On this date in 1781, one Sir William Herschel discovered the planet Uranus. From that day on every grade school science class has never been the same. No matter how straight a teacher may try to present it, everybody ends up giggling uncontrollably. That’s why Sir William is my hero.
No matter how one may view it, Uranus is funny. It hits on a base level, and I am not ashamed to admit I find everything about it absolutely hilarious. It’s a bad pun. It’s juvenile. It’s as old as the universe itself - and that’s the reason I want to dive into the black hole head first and own it.
I am stating to the cosmos loudly, clearly and in no uncertain terms that effective immediately if not sooner I am officially claiming the Earth rights to Uranus for as long as I may live. I have dabbled in it before, but it wasn’t enough to own it. I have only scratched the surface of Uranus.
Did I invent this? Of course not. I just got through saying that Sir William Herschel discovered it in 1781, but he didn’t own it either. Uranus was first spotted around 1690, and that gimoke did not invent it either. It was there the whole time. It’ll be there when I’m gone, but I want to use it.

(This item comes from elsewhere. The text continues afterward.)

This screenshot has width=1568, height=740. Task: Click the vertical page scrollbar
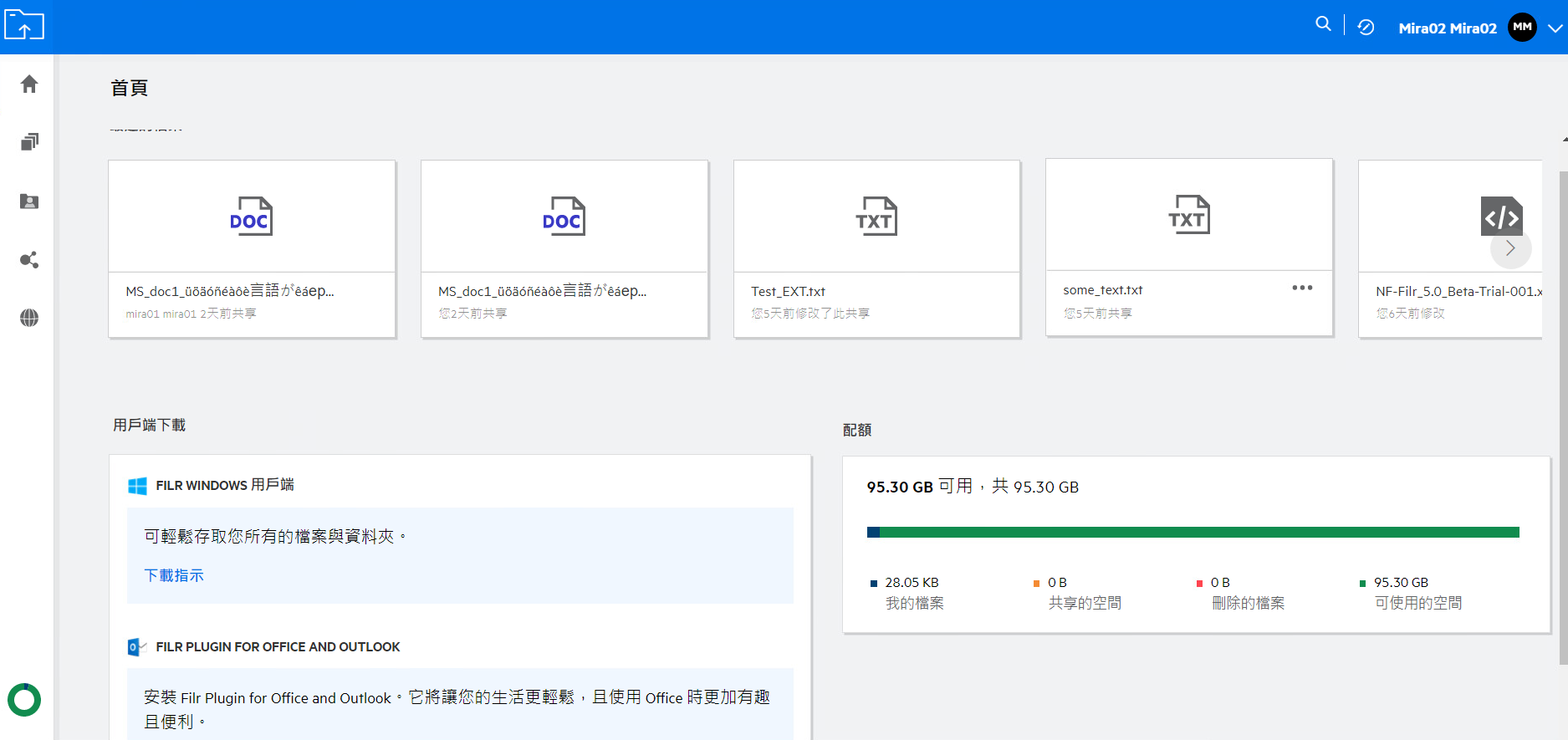click(x=1563, y=418)
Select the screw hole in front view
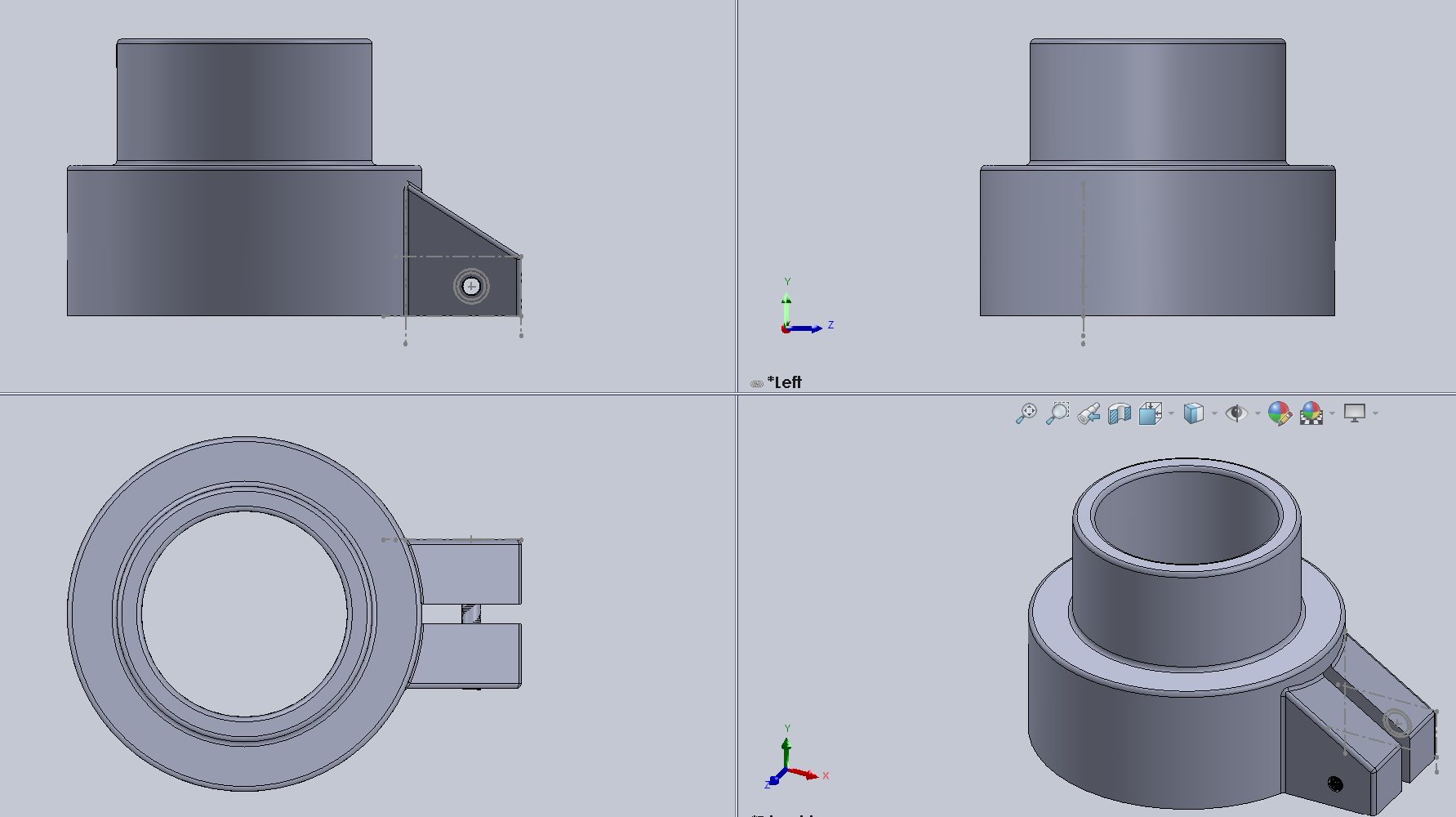The width and height of the screenshot is (1456, 817). (471, 286)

David Letterman never claimed to have invented a “Top Ten” list, but he has claimed it for his own. Good for him. He saw it was available, and he has used it wisely for decades. That’s what I want to do with Uranus. I want to end up so deep into Uranus nobody else will be able to follow.
When I walk down any street in any town on any continent, I want people to say “Look! There goes the King of Uranus!” And then I want them to giggle as much or more than they did in their science class back in grade school. I want to lift humanity’s spirits through the power of Uranus.

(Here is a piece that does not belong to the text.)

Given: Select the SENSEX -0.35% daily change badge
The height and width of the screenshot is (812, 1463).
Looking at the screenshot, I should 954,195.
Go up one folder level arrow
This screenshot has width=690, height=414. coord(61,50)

This is a dream that has been flickering inside of me far too long. I have seen only random bits and pieces of it come true, but every last bit of it has been overwhelmingly positive from a vanity “URANUS 1” license plate on my car to a “King of Uranus” baseball cap. The masses eat it up.
There is absolutely no reason whatsoever that I can’t run with this and take it to the pinnacle of either unbridled raging success or totally catastrophic failure. Quite honestly, it’s the success that frightens me if anything. I’m accustomed to failure and can navigate effectively, but it’s boring.

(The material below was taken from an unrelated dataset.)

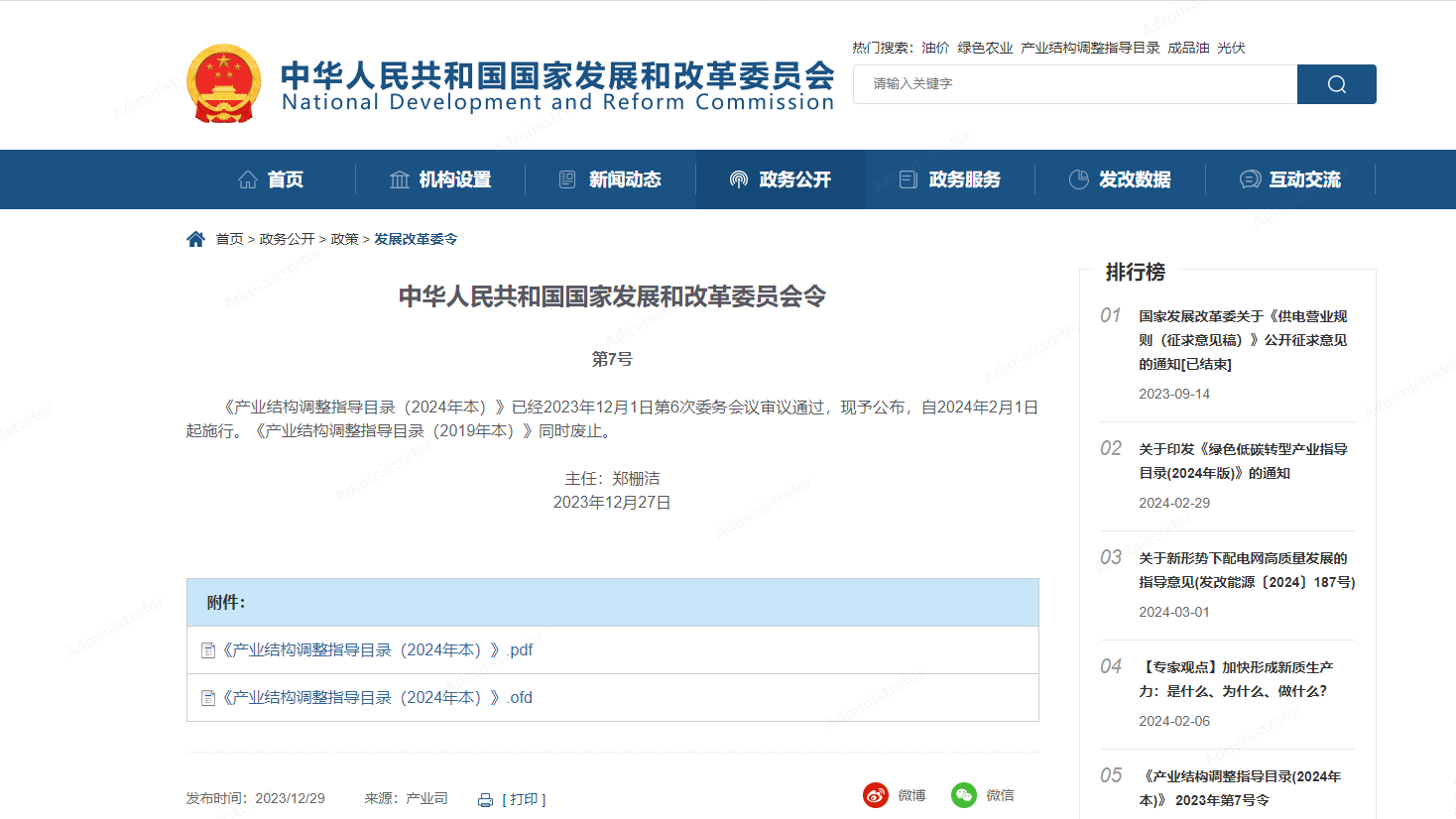This screenshot has height=819, width=1456.
Task: Open 互动交流 in the navigation bar
Action: (1290, 179)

Tomorrow is my birthday, and I have made up in my mind I’m going to put Uranus out there to sink, swim or succeed beyond my wildest dreams. That won’t be easy, as I have some pretty wild dreams. Actually, I just think it would be fun to have it as a legacy. I want the giggles to continue for generations after I’m dead. There could be no greater honor than to get laughs posthumously.
I’ve had this idea floating around for far too long now, and I’ve got to either hit it or quit it. I’m sick of doing it half ass. Get it? See, the angle never stops. Uranus is a wide open magnet for fun. I am now officially accepting the Kingship and now prefer to be known as “His Royal Highney”.
I Googled Uranus – which is funny in itself – and the facts that came up laid me out. “Uranus has rings.” Hee hee hee. “Uranus has only been visited once.” Stop it! “Uranus is a giant ball of gas.” I think I’m going to shoot milk through my nose! From this day on, Uranus is my destiny!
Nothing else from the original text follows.